▸ Activity: Copy out all lines of the records in which the word "http" appears.

(Records from a data source)
- - - - - - -

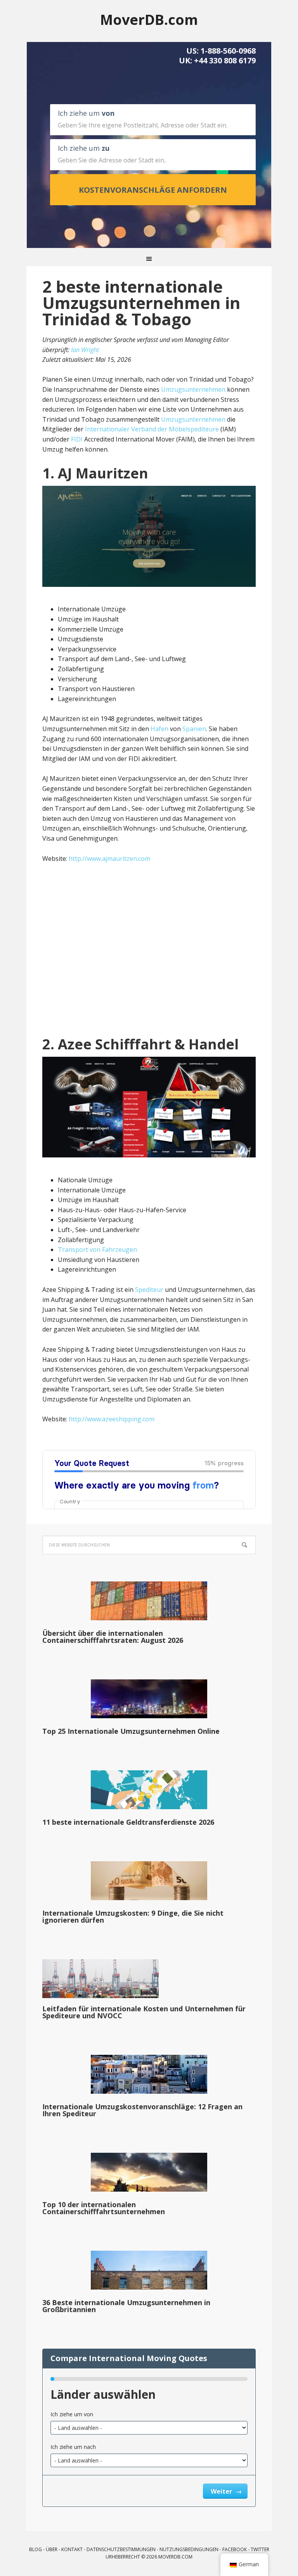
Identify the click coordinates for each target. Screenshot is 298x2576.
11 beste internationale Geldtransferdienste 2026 (128, 1822)
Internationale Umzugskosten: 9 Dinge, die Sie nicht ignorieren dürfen (133, 1916)
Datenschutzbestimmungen (121, 2549)
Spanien (194, 728)
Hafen (159, 728)
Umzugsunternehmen (193, 389)
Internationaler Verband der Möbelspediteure (152, 429)
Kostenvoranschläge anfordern (153, 190)
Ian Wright (85, 350)
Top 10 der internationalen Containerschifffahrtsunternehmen (103, 2208)
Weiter (222, 2491)
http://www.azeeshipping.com (111, 1419)
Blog (35, 2549)
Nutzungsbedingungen (188, 2549)
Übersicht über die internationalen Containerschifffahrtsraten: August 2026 (112, 1636)
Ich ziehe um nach (73, 2446)
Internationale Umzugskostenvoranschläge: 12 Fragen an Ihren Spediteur (142, 2110)
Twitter (260, 2549)
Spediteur (149, 1289)
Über (51, 2549)
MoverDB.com (149, 19)
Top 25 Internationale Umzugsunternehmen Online (131, 1731)
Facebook (234, 2549)
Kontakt (72, 2549)
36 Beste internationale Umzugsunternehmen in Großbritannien (126, 2306)
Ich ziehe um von (71, 2414)
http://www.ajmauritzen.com (109, 858)
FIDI (77, 439)
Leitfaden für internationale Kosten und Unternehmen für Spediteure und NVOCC (144, 2012)
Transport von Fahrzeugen (97, 1249)
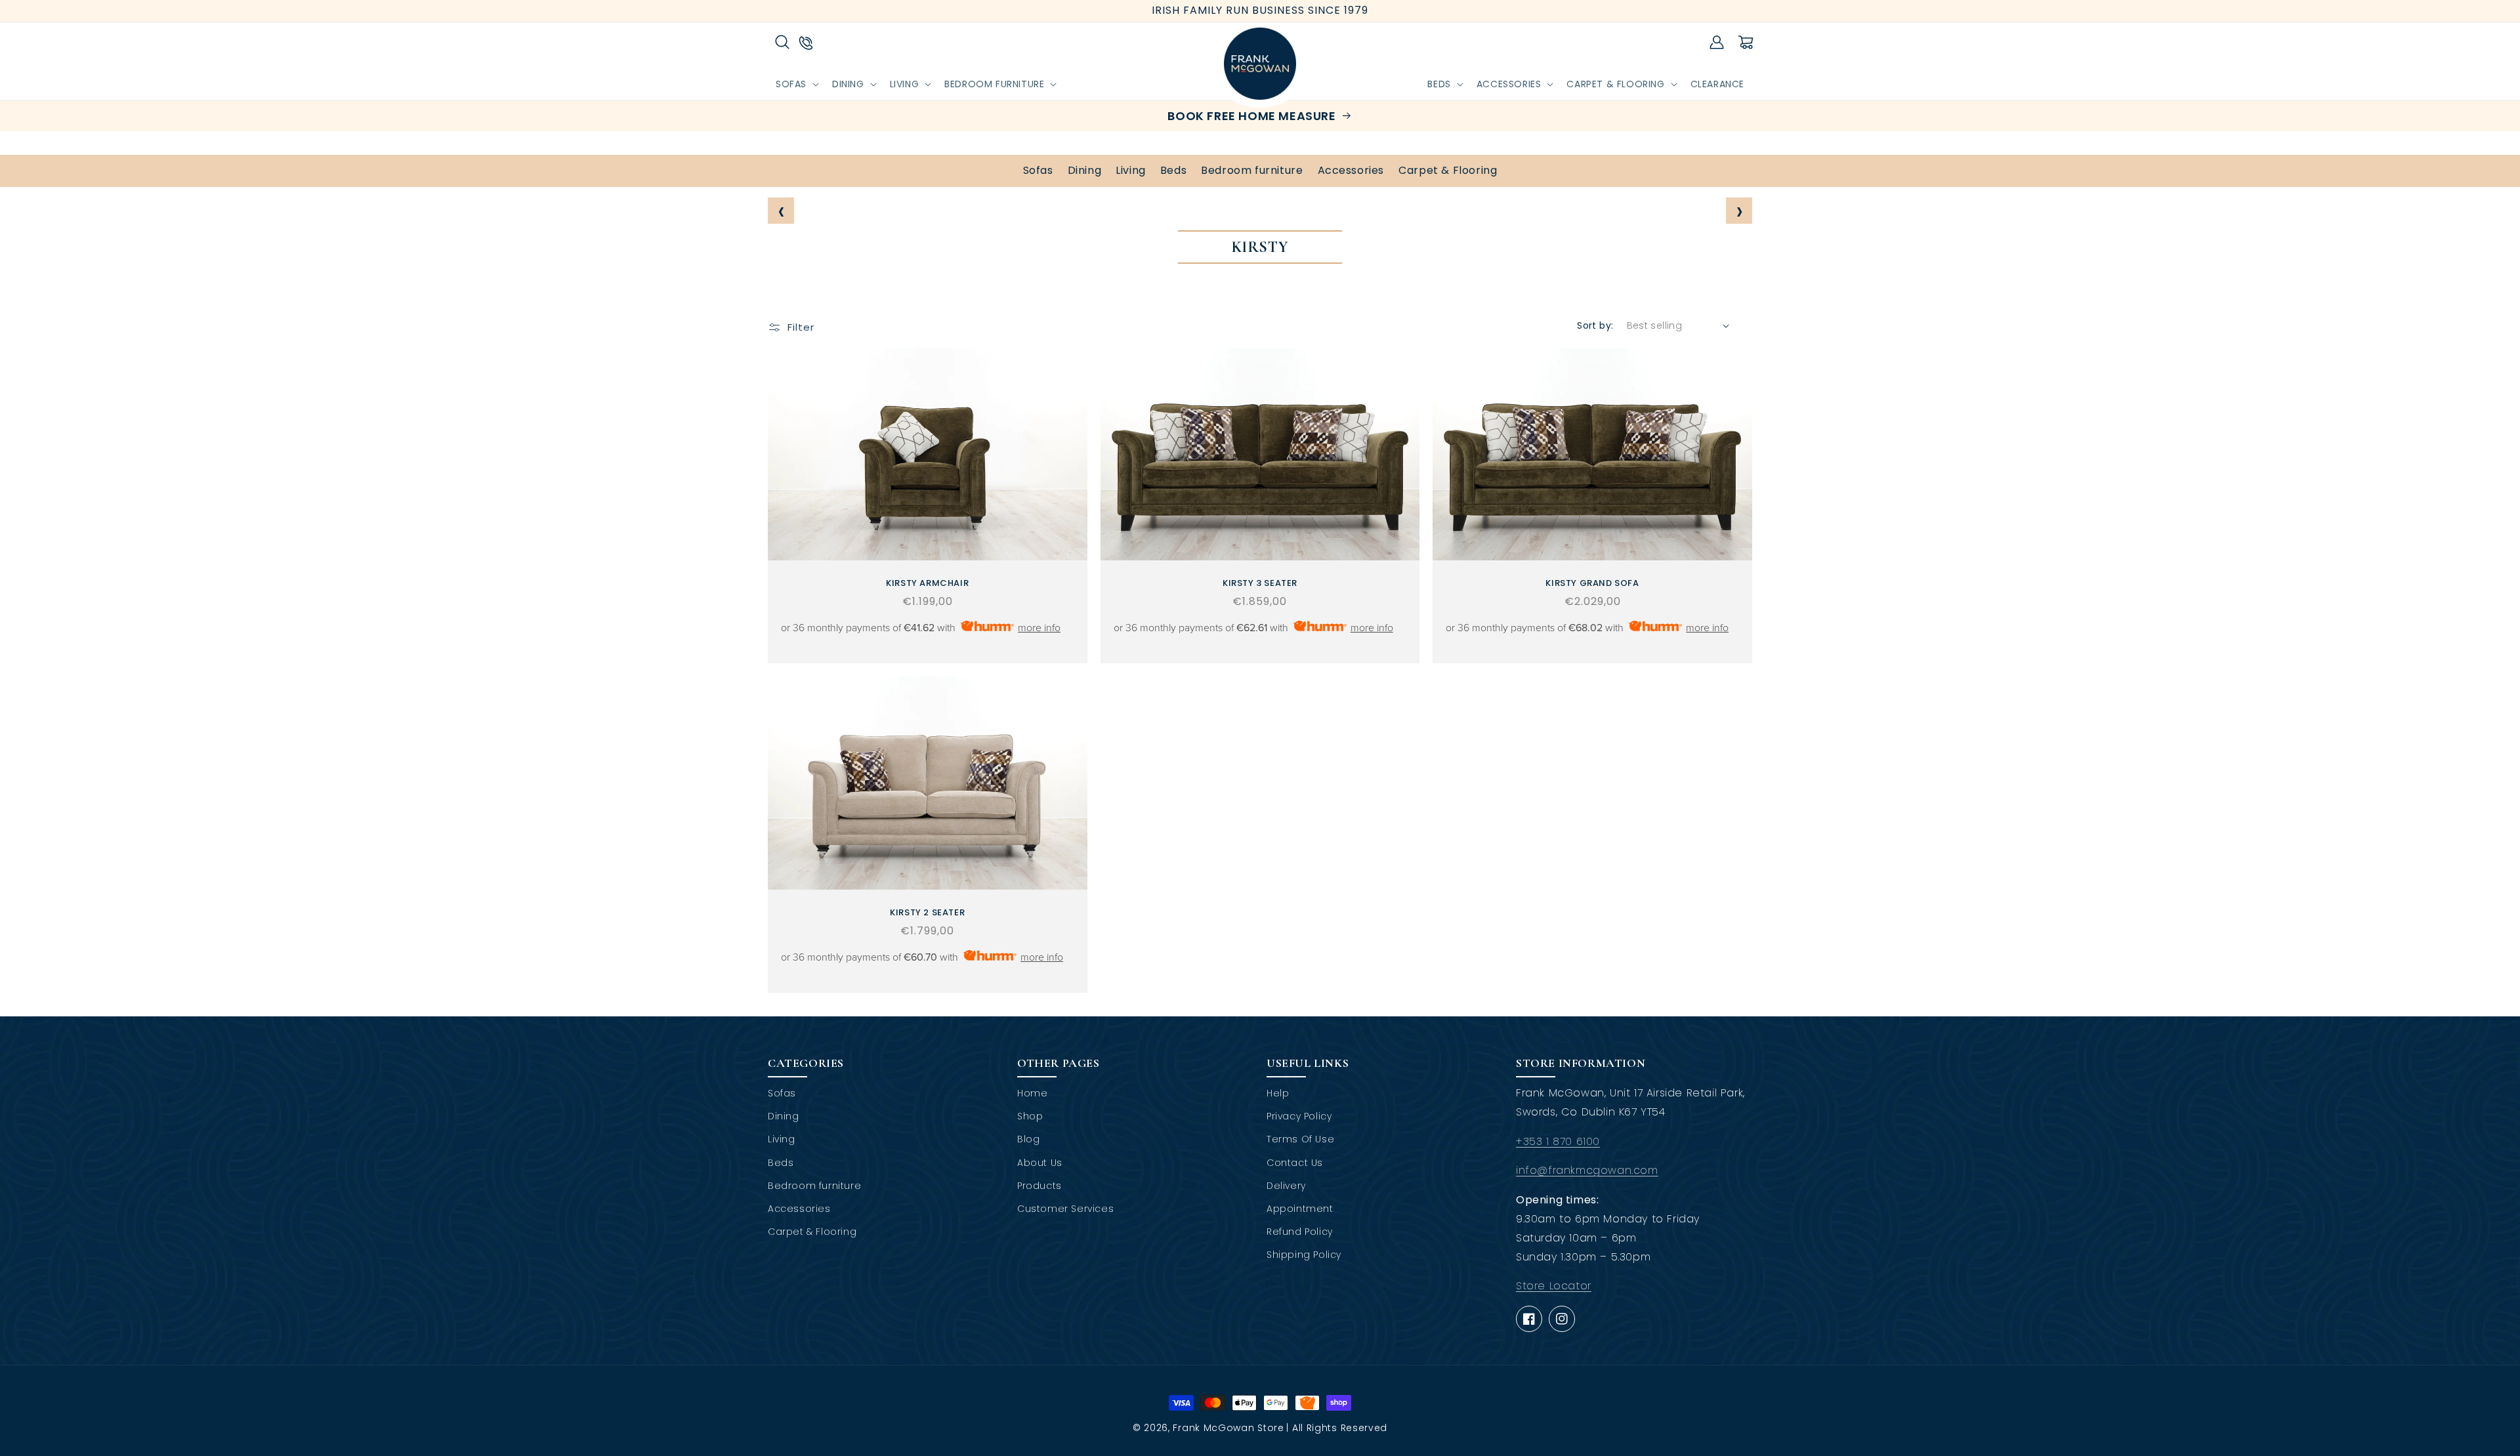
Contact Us (1295, 1162)
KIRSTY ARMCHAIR (927, 583)
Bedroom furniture (1252, 170)
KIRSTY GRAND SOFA (1592, 583)
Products (1039, 1185)
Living (1131, 170)
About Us (1039, 1162)
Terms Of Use (1300, 1139)
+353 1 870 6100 (1558, 1141)
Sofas (1038, 170)
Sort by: (1595, 325)
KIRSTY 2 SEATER (927, 913)
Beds (1173, 170)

- - - - - - -

▸ Reply:
http://www.azeeshipping.com (111, 1419)
http://www.ajmauritzen.com (109, 858)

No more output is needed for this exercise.